THE TASK →
Could you give back the records exactly, taking out the pictures?

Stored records
——————————
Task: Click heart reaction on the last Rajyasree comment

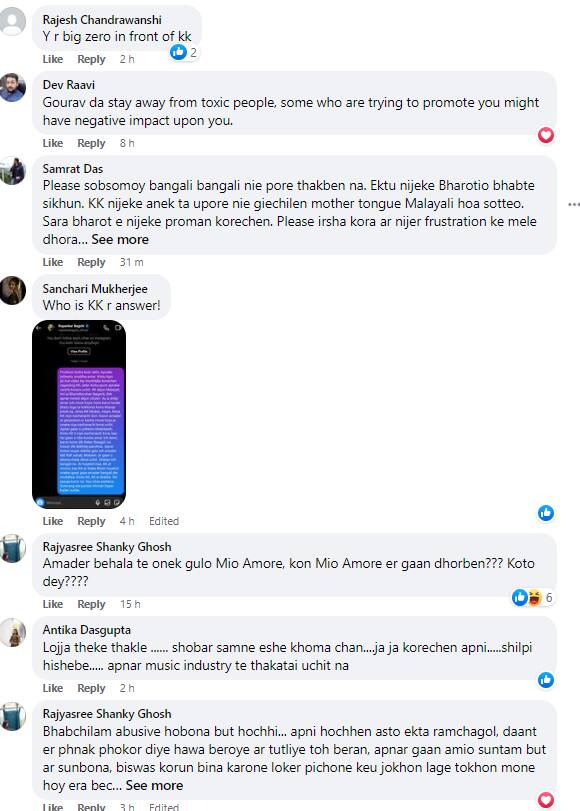Action: tap(546, 800)
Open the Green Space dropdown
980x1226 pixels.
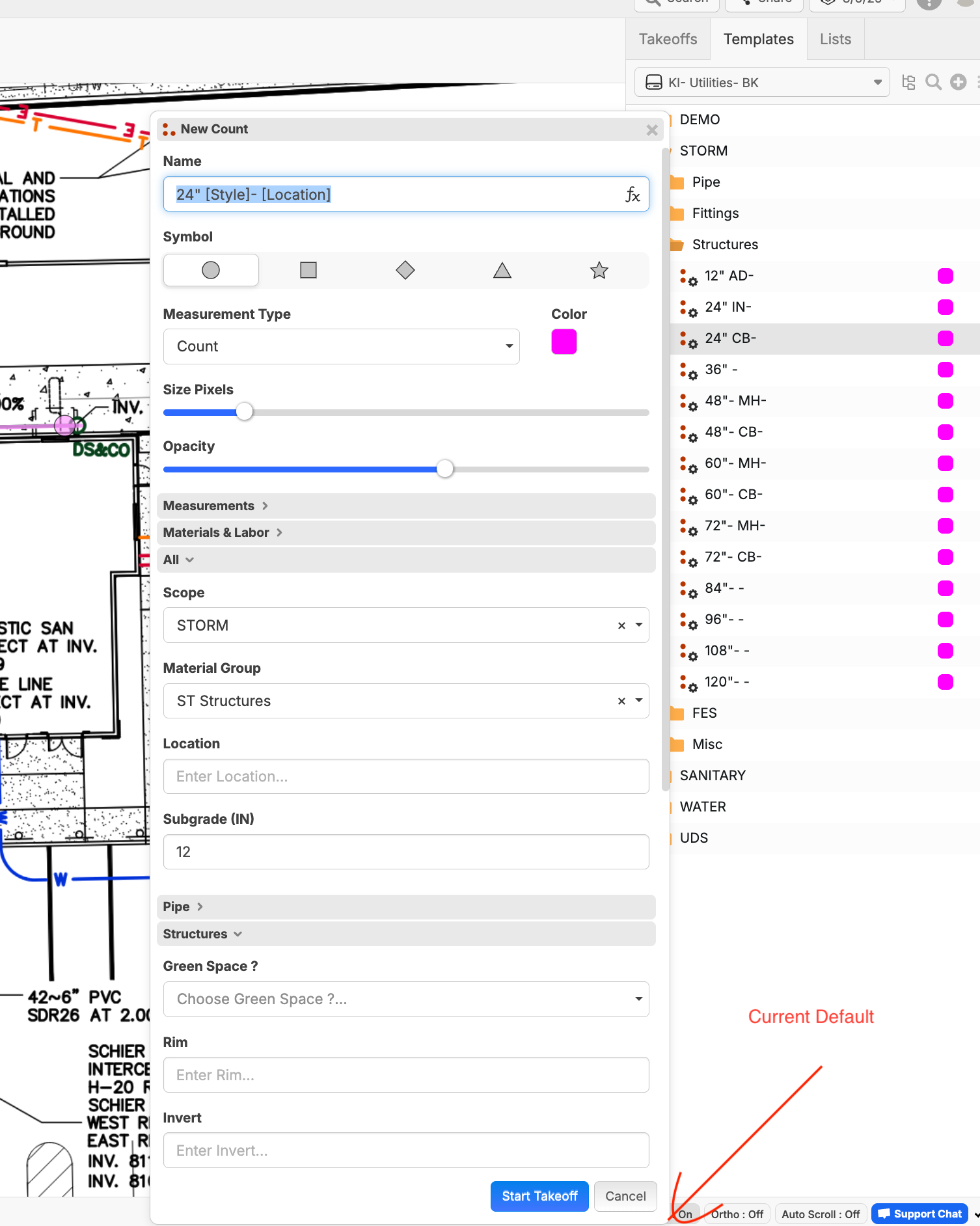pos(405,999)
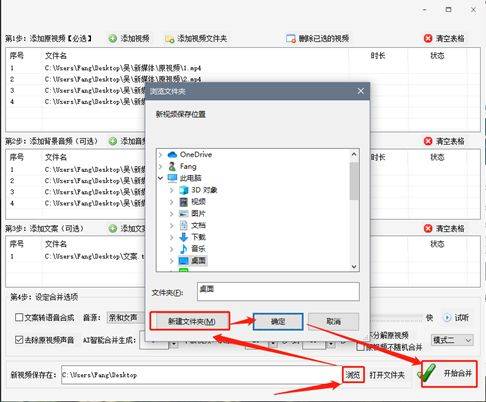The height and width of the screenshot is (402, 486).
Task: Confirm folder with the 确定 button
Action: [x=278, y=321]
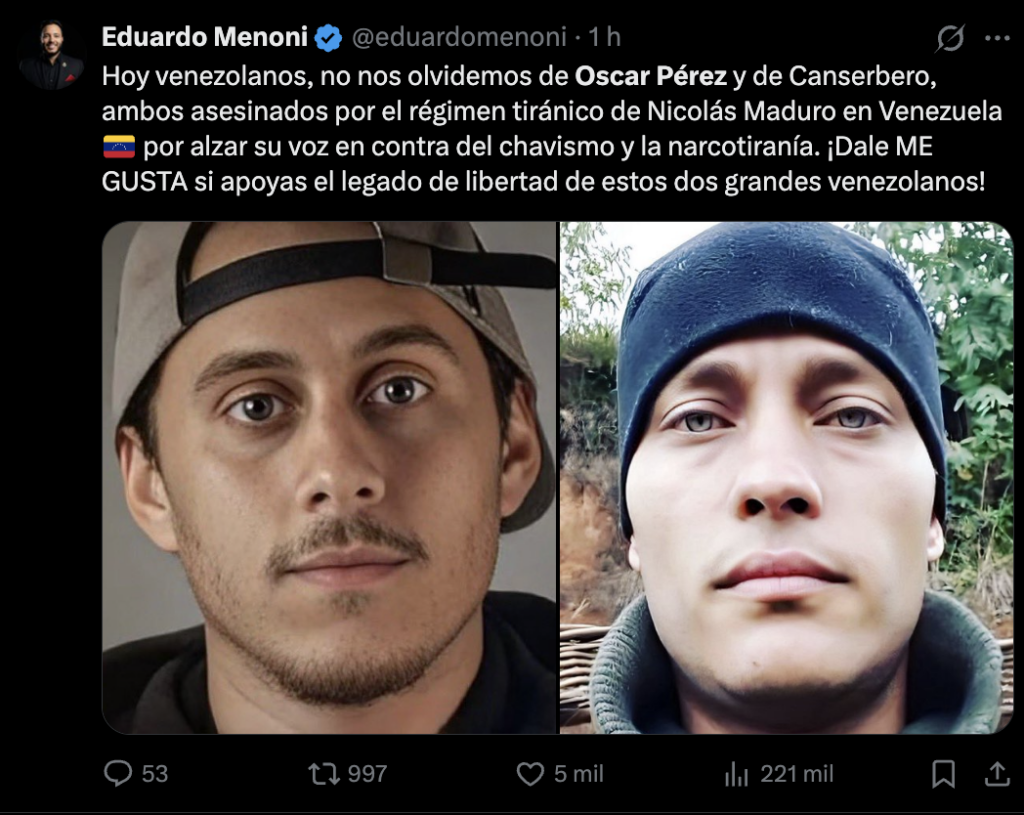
——————————
PROBLEM SOLUTION →
Task: Click heart reaction on the last Rajyasree comment

Action: tap(546, 800)
Open the Green Space dropdown
980x1226 pixels.
pos(405,999)
The height and width of the screenshot is (402, 486).
Task: Confirm folder with the 确定 button
Action: [x=278, y=321]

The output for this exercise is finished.